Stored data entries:
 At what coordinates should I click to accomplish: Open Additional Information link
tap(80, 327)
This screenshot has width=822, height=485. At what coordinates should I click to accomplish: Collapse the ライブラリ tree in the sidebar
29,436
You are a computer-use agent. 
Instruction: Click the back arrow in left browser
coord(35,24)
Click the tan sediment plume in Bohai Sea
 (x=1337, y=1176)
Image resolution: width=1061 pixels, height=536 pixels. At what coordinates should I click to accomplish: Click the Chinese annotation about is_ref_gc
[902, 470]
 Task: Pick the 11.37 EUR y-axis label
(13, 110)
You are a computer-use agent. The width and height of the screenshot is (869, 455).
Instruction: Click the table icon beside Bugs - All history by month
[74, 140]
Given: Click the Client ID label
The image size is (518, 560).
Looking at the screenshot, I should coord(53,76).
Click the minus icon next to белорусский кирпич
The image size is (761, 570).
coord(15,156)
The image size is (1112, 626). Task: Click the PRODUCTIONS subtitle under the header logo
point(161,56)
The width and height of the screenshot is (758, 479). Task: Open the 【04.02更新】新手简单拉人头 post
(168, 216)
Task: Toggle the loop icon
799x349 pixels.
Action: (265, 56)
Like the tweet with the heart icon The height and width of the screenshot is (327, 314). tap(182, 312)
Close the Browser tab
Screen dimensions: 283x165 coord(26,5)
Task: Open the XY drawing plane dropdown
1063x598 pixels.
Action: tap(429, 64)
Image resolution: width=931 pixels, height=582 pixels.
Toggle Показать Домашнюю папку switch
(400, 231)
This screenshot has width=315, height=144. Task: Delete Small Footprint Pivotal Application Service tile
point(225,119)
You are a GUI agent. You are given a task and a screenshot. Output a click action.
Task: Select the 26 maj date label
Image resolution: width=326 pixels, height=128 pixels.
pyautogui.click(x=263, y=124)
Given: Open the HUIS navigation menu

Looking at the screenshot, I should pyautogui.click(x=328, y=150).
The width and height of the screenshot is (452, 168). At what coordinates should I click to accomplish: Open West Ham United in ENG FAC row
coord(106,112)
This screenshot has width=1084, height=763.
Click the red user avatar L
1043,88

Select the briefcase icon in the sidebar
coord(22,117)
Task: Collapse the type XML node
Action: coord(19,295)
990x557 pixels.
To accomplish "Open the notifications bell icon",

Task goal: Transcribe the records above exactly, from the opening line down to and including the line with "Like the tweet".

Reply to the exercise:
 At what coordinates should I click to accomplish: Open Additional Information link
tap(80, 327)
This screenshot has width=822, height=485. At what coordinates should I click to accomplish: Collapse the ライブラリ tree in the sidebar
29,436
You are a computer-use agent. 
Instruction: Click the back arrow in left browser
coord(35,24)
Click the tan sediment plume in Bohai Sea
 (x=1337, y=1176)
Image resolution: width=1061 pixels, height=536 pixels. At what coordinates should I click to accomplish: Click the Chinese annotation about is_ref_gc
[902, 470]
 Task: Pick the 11.37 EUR y-axis label
(13, 110)
You are a computer-use agent. The width and height of the screenshot is (869, 455).
Instruction: Click the table icon beside Bugs - All history by month
[74, 140]
Given: Click the Client ID label
The image size is (518, 560).
Looking at the screenshot, I should coord(53,76).
Click the minus icon next to белорусский кирпич
The image size is (761, 570).
coord(15,156)
The image size is (1112, 626). Task: Click the PRODUCTIONS subtitle under the header logo
point(161,56)
The width and height of the screenshot is (758, 479). Task: Open the 【04.02更新】新手简单拉人头 post
(168, 216)
Task: Toggle the loop icon
799x349 pixels.
Action: (265, 56)
Like the tweet with the heart icon The height and width of the screenshot is (327, 314). tap(182, 312)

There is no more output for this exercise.